The cost of living crisis is affecting most people in the UK, and doctors are no exception. This is especially true for junior doctors, many of whom have not had the chance to build up a financial safety net.

What is the cost of living crisis?

The major factors in the cost of living crisis are high inflation and low wage growth. This has left people worse off, as the price of essentials (such as food and energy) increases rapidly, while people’s income does not increase to match.

How is the cost of living crisis affecting doctors?

A recent BMA survey warned that in 2022, nearly half of junior doctors struggled to afford their rent or mortgage, and half had difficulty paying their energy bills.

Junior doctors also worked more to boost their pay, with over two-thirds of those surveyed saying they had done extra shifts on top of their standard contracts. This is particularly worrying given that burnout is already rife in the medical profession.

Worries about money can also have a real impact on your mental health. With many doctors working long hours, and encountering stressful situations daily, one additional source of stress can make things really difficult.

What support is available for doctors?


The RMBF may be able to provide financial help for doctors who are struggling to support themselves or their family due to illness, injury, bereavement, or the impact of the Covid pandemic.

The help provided can include essential day-to-day living costs like energy bills, mortgage payments, childcare, and grocery costs.

We also provide money advice for our beneficiaries, which can help doctors manage debt, and claim benefits they are entitled to – many doctors are surprised to find they are eligible for certain types of support.

Other charities and organisations also offer financial help and other types of support tailored to doctors, including BMA Charities, the Cameron Fund, SAMF and the Royal Medical Foundation. You can find a longer list on our Supporting Organisations page.

Discounts and shopping

The NHS England website has an excellent list of shops and services that provide NHS discounts. You may be familiar with the Blue Light card, but there are lots of other schemes – it’s worth checking over the list to ensure you are getting the most from your money.


It’s important to check with your employer whether they can offer support. NHS Trusts are being encouraged to consider as many ways as possible to support their employees.

It will vary depending on the organisation you work for, but this support might include:

  • Accommodation and rent subsidies
  • Subsidised childcare
  • Transport season ticket loans
  • Cycle to work scheme
  • Free or subsidised meals on site
  • Free sanitary products
  • Saving schemes
  • Financial education
  • Credit union membership
  • Debt management support

Government support

There are regulations in place that can help. If you are still struggling to pay your energy bills, your energy supplier has an obligation to help you if you contact them – for example, by negotiating a more affordable payment plan.

If you are at risk of falling into mortgage arrears, you can also talk to your mortgage lender.

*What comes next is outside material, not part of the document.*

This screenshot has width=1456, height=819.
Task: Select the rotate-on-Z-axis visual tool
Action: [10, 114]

They may be able to offer options such as switching temporarily to an interest-only mortgage, taking a break from repayments, or extending the term of your mortgage. These can increase the lifetime amount you pay, so should be considered a temporary option.

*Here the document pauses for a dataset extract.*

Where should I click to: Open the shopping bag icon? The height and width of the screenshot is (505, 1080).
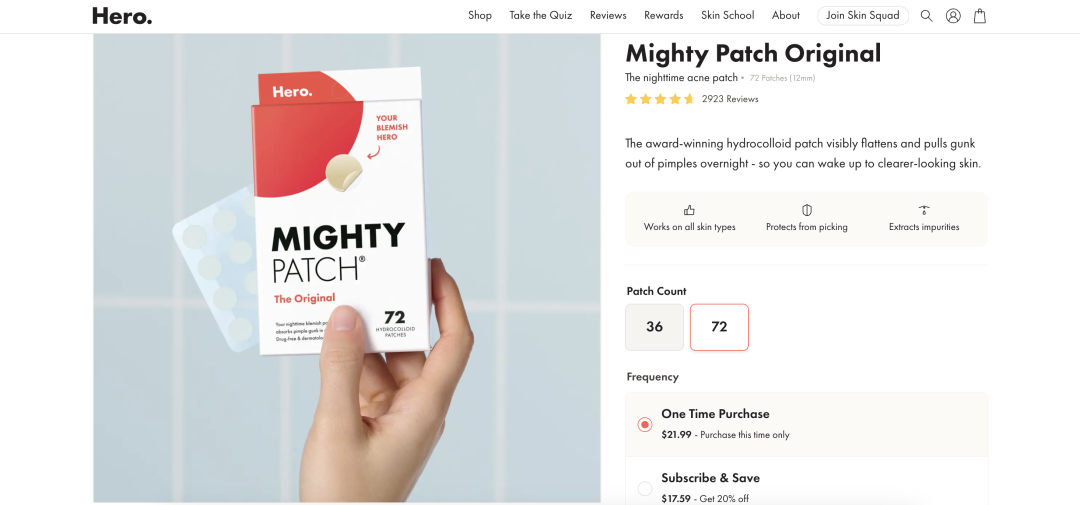[x=979, y=16]
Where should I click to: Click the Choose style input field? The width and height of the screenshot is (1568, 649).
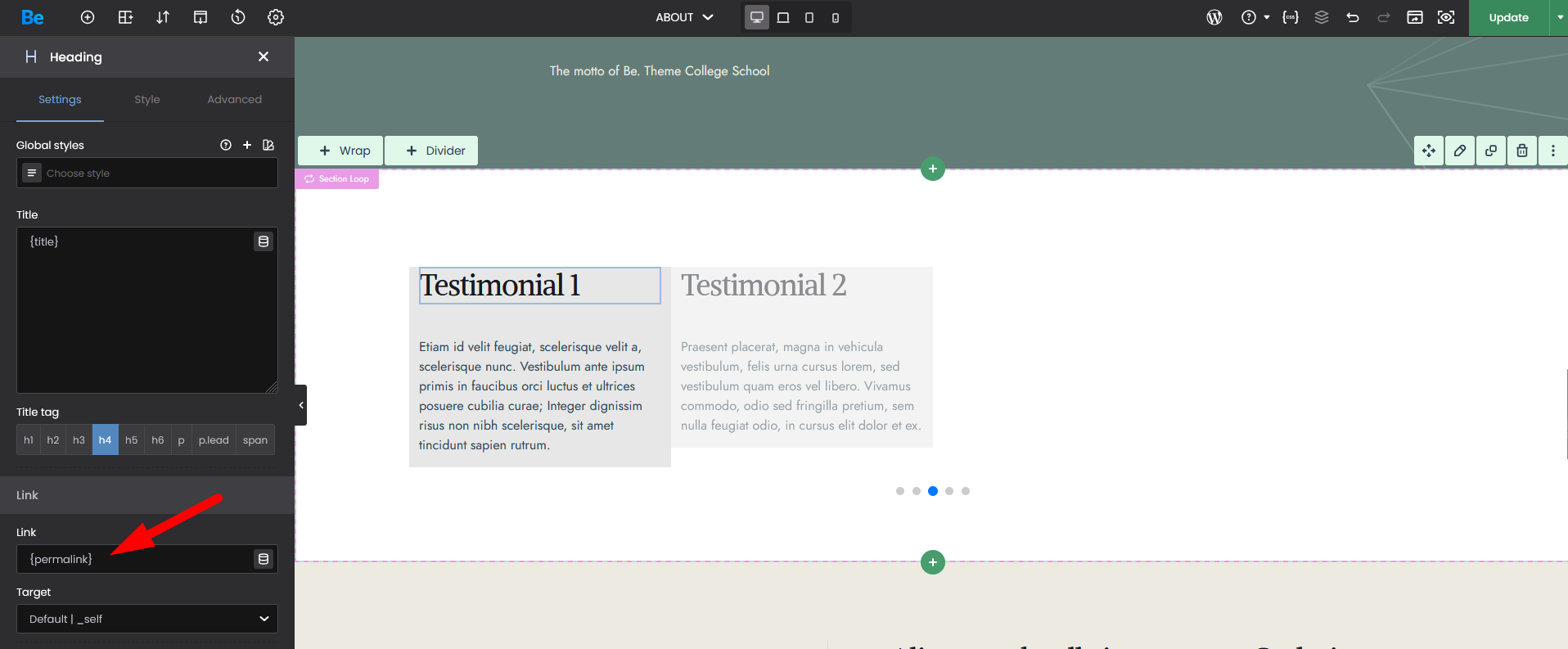[155, 174]
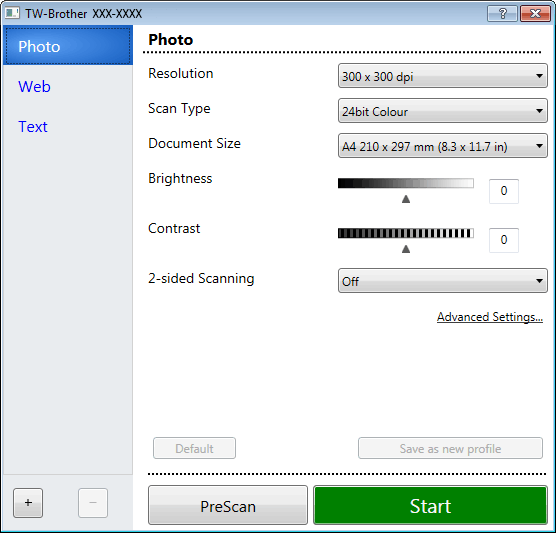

Where else can I find advice?

Money Saving Expert, Money Helper and Citizens Advice are very useful resources, with many guides around making your money go further, discounts and offers, and comparisons between suppliers (e.g. for cheapest broadband offers).

Medics Money provides money advice specific to doctors, including how to claim tax rebates on career and training costs (e.g. GMC fees, BMA fees, Royal college fees and examination expenses), and how to ensure your tax code is correct so you are not overpaying tax.